The recent announcement by Premier Colin Barnett and Planning Minister John Day that the current state Liberal government is committed to seeing the waterfront developed may be viewed as a pragmatic turn in planning policy.
It may also be viewed as a signal that the Liberals are now squarely in election mode. Have you noticed that the premier has made a number of other important policy announcements – the Pilbara, The Northbridge Link and Subiaco Oval – in the past few months?
So what of ‘Pragmatism on Swan’? It seems clear that the Liberals are really serious about developing the waterfront. The overall concept plans and designs are clearly less flamboyant than the last plan.
It would seem that the detailed design of buildings in particular have been omitted – and rightly so – in an effort to ensure that the general concept plans are more palatable to the tastebuds of Perth’s conservative planners, designers and public thus enhancing the chances of development actually commencing.
Ultimately, the concept plan will, like the city itself, evolve over time to reflect future tastes and preferences.
The new proposals seem to blend spatial design elements of Darling Harbour/Circular Quay, Battery Park/Ellis Island and Baltimore’s Inner Harbour. The proposal to include a National Centre of Indigenous Culture is an innovative one and deserves being fully pursued.
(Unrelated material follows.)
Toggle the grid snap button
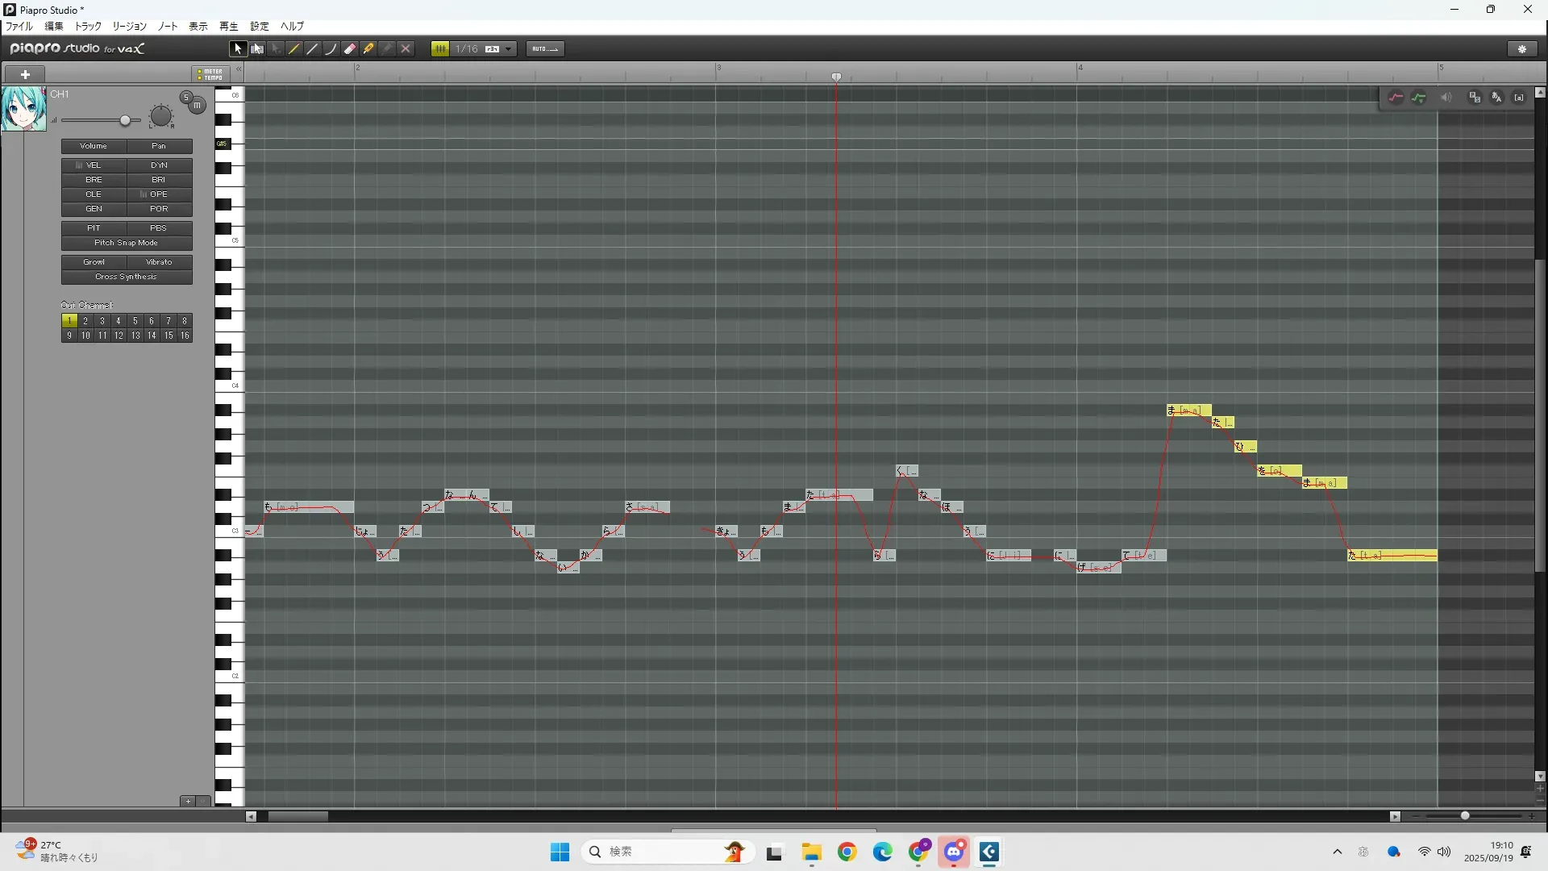Viewport: 1548px width, 871px height. 440,49
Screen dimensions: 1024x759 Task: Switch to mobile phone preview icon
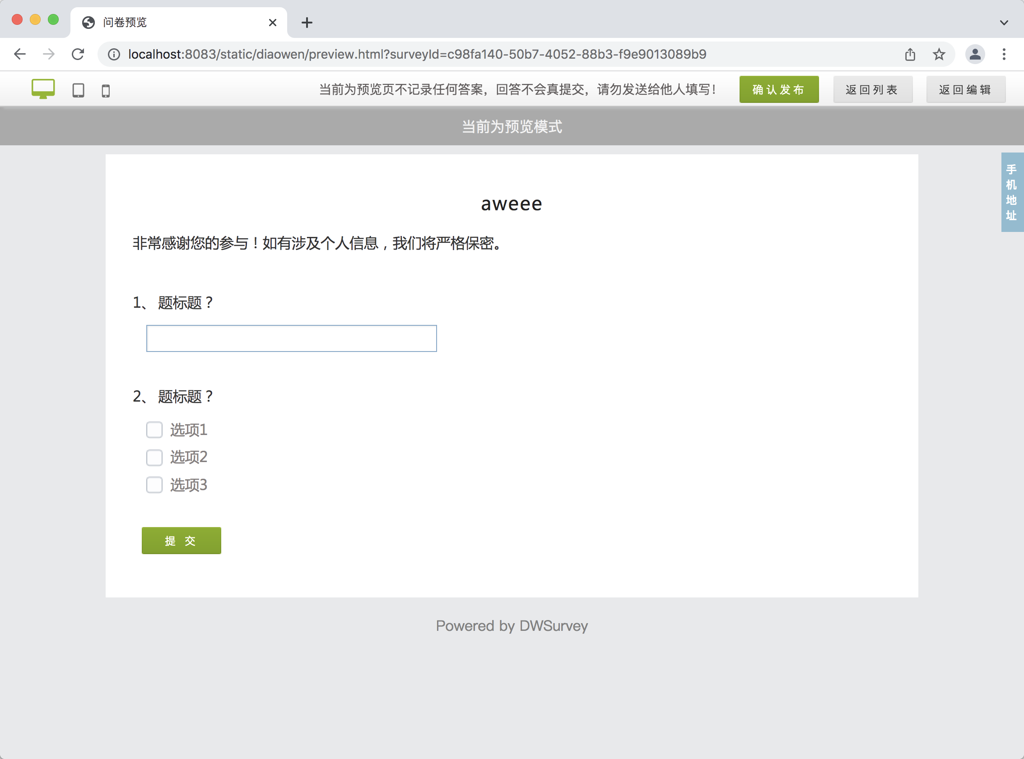tap(106, 91)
If built, it will mark a positive step in developing self-identity and reliance among WA-based indigenous groups as well as understanding and reconciliation among indigenous and non-indigenous communities.
The waterfront proposals also offer the opportunity to create a unique space and set of buildings that symbolises and celebrates democracy and civic life. That is, the state government should commit to the waterfront redevelopment by establishing its administrative headquarters within the confines of the redevelopment area.
This proposed civic complex should be built on the Barrack Street side of the redevelopment area adjacent to the Supreme Court, Supreme Court Gardens, and the the City of Perth offices, thus creating a wonderful civic precinct linking the natural evironment of the Swan River and the economic enviroment of St Georges Terrace.
The time is ripe for Perth to show the other Australian capital cities, and the world for that matter, that as well as being the economic powerhouse of Australia we are a progressive and dynamic city.
The new plans for the Perth waterfront may be viewed as a capstone development, along with a host of other projects currently in the offing – Northbridge Link, and Perth Cultural Centre – that are set to change the face and experience of Perth.
It is time to shrug off our conservative attitudes and country town sensibilities and accept the fact that to be recognised as a ‘real’ capital city we need to quicken our urban evolution by having a planning and development revolution.
So let’s not waste another 25-30 years arguing about what we shouldn’t be doing to the foreshore. We need to recognise that it’s impossible to please all the people all of the time and just get on with the job.
This will help attract future investment and migrants and ensure that Perth becomes a cosmopolitan, multicultural and globally networked city and at least retains its high ranking position in international urban league tables.
n Paul Maginn is associate professor, urban/regional planning at UWA and a researcher on the Committee for Perth’s FACTBase Project.